Durante su carrera profesional, Walton trabajó con Marty Glickman, jugador de los New York Knicks desde hace mucho tiempo, para superar un impedimento del habla, lo que le permitió embarcarse en una nueva carrera como locutor después de retirarse de la NBA. Se desempeñó como analista y comentarista de color para ABC, CBS y ESPN, así como para Los Angeles Clippers y Sacramento Kings. Durante su carrera en NBC de 1990 a 2002, recibió un Emmy en 2001 a la Mejor Transmisión Televisiva de Deportes en Vivo.

Podría decirse que su trabajo más famoso (y polarizador) como comentarista de color se produjo en ESPN, donde contó partidos de baloncesto universitario Pac-12 junto con el locutor jugada por jugada Dave Pasch.
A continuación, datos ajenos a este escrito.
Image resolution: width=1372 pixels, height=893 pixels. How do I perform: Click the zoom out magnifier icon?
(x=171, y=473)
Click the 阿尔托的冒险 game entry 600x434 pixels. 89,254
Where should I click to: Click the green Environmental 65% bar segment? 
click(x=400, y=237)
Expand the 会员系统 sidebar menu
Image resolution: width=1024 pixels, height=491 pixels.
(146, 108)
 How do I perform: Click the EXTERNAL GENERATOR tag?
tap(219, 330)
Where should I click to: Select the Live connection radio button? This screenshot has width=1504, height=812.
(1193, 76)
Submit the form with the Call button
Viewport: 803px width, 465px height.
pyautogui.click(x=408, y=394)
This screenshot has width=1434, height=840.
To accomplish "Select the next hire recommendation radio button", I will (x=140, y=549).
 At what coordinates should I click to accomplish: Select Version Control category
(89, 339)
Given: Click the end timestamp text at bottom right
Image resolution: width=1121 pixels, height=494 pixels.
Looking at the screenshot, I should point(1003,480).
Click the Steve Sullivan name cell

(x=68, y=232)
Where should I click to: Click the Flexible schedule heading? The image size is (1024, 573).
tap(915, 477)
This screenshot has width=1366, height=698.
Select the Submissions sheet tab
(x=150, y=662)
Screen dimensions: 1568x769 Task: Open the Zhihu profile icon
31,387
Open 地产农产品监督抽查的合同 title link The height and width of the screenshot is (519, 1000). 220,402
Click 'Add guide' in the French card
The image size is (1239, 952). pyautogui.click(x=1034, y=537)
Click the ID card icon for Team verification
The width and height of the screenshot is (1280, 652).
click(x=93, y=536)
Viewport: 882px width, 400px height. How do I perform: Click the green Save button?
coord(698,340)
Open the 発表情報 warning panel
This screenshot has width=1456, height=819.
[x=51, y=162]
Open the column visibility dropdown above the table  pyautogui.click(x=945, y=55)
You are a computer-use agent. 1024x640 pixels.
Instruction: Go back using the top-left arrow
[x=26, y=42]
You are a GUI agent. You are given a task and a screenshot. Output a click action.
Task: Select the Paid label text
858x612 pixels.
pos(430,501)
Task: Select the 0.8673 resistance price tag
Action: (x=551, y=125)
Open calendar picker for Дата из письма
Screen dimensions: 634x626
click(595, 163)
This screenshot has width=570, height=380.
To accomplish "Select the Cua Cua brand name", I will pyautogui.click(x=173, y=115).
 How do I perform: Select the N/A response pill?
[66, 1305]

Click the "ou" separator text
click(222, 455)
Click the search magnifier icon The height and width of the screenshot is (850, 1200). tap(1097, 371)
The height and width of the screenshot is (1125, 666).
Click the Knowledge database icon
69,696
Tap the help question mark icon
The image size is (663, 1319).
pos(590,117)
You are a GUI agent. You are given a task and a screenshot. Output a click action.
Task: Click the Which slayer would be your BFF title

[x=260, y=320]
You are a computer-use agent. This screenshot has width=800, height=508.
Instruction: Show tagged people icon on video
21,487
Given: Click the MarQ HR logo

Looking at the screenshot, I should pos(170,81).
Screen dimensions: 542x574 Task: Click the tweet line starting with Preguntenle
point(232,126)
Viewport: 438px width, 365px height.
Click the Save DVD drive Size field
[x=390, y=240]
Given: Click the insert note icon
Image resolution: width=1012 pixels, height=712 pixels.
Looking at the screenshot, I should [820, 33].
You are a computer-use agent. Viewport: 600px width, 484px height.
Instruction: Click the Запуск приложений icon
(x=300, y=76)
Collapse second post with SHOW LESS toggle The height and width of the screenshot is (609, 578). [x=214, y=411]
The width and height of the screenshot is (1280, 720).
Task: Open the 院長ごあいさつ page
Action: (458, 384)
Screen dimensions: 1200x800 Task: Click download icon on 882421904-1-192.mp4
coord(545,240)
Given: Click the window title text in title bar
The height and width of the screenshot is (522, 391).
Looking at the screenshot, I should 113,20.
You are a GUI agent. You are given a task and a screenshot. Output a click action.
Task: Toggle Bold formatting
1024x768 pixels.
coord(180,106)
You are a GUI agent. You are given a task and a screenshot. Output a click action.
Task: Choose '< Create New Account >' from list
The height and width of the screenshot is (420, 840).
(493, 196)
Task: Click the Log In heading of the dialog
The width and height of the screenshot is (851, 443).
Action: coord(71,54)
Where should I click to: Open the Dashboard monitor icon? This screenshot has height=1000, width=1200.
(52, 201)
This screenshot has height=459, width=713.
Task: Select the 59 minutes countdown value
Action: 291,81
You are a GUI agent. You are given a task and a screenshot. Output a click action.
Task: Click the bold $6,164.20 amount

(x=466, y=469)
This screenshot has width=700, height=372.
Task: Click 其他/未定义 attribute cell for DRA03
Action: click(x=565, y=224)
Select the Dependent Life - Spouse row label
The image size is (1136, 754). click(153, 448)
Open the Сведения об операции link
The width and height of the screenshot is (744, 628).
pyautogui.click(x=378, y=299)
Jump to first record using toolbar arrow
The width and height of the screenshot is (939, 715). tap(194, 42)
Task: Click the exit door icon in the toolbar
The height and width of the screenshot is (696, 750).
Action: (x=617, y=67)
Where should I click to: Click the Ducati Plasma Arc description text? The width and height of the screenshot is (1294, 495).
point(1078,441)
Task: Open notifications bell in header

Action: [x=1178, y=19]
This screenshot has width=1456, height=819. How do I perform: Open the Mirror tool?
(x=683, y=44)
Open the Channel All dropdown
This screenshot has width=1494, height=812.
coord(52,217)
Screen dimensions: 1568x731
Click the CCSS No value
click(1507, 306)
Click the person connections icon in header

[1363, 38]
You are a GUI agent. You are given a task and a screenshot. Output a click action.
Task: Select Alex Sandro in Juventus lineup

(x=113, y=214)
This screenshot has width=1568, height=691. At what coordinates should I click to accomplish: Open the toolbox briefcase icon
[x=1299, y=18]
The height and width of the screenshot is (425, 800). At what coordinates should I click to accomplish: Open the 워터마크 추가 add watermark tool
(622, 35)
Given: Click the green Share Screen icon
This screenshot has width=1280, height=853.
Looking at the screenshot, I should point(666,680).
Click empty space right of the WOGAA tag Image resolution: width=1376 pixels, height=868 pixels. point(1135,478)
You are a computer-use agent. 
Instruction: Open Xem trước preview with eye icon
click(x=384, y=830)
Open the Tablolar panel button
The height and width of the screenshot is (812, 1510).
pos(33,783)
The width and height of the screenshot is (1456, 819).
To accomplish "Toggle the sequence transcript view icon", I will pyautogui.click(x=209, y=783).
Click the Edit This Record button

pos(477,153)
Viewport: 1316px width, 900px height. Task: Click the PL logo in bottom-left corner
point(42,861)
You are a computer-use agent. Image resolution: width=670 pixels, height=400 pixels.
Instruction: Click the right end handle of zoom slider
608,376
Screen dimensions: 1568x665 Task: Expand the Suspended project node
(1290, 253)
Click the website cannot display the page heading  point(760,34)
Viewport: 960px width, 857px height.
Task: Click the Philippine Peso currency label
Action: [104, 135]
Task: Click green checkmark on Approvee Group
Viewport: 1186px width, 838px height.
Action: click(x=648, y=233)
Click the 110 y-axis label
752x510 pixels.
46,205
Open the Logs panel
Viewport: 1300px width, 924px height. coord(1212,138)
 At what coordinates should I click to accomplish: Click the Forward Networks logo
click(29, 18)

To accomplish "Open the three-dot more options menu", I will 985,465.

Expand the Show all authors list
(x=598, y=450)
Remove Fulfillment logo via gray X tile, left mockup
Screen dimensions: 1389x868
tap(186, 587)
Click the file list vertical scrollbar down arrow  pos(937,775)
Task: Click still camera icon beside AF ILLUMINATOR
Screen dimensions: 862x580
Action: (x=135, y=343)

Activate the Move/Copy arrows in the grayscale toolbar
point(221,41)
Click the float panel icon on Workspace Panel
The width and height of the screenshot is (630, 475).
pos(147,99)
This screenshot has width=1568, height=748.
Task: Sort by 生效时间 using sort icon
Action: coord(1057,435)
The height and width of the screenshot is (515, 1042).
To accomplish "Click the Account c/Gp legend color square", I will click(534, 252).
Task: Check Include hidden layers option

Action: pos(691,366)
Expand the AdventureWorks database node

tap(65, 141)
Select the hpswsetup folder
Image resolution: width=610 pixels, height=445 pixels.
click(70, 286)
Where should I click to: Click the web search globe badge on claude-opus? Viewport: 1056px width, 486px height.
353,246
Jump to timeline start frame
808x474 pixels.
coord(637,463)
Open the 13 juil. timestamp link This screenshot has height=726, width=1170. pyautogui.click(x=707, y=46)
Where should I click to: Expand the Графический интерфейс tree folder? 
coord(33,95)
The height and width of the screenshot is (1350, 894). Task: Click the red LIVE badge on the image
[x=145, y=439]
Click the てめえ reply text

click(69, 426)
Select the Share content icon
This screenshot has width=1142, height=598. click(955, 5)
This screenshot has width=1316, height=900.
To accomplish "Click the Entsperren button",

Walton se hizo conocido por sus frases, sus bromas alegres con Pasch y por hablar tangencialmente sobre las escuelas y los equipos que jugaban en el juego, junto con cualquier otra cosa que se le ocurriera, que no estaban relacionados con lo que estaba sucediendo en la cancha.

Esas tangentes lo convirtieron en el blanco de la frustración entre algunos fanáticos del baloncesto universitario, pero también le granjearon una base de fanáticos devotos al convertirse en un partidario entusiasta de la conferencia Pac-12 y sus escuelas, incluida su alma mater, UCLA. Su fallecimiento se produce días después de que Pac-12 completara su última transmisión deportiva, ya que se está disolviendo y sus equipos se mudan a otras conferencias.

«Bill Walton fue verdaderamente único», dijo el comisionado de la NBA, Adam Silver, en un comunicado. “Como jugador del Salón de la Fama, redefinió la posición de central. Sus habilidades únicas y versátiles lo convirtieron en una fuerza dominante en UCLA y lo llevaron a ser MVP de la temporada regular y de las Finales de la NBA, dos campeonatos de la NBA y un lugar en los equipos del 50.º y 75.º aniversario de la NBA.

“Bill luego tradujo su contagioso entusiasmo y amor por el juego a la transmisión, donde entregó comentarios perspicaces y coloridos que entretuvieron a generaciones de fanáticos del baloncesto. Pero lo que más recordaré de él fue su entusiasmo por la vida. Era una presencia habitual en los eventos de la liga: siempre optimista, sonriendo de oreja a oreja y buscando compartir su sabiduría y calidez. Valoraba nuestra estrecha amistad, envidiaba su energía ilimitada y admiraba el tiempo que dedicaba a cada persona que encontraba”.

A Walton le sobreviven su esposa, Lori, y sus cuatro hijos Adam, Nathan, Luke y Chris. Los cuatro hijos jugaron baloncesto universitario, y Luke ahora se desempeña como entrenador asistente de los Cleveland Cavaliers después de ganar un par de títulos de la NBA con Los Angeles Lakers. Sus victorias lo convirtieron a él y a su padre en el primer dúo de padre e hijo en ganar múltiples campeonatos de la NBA.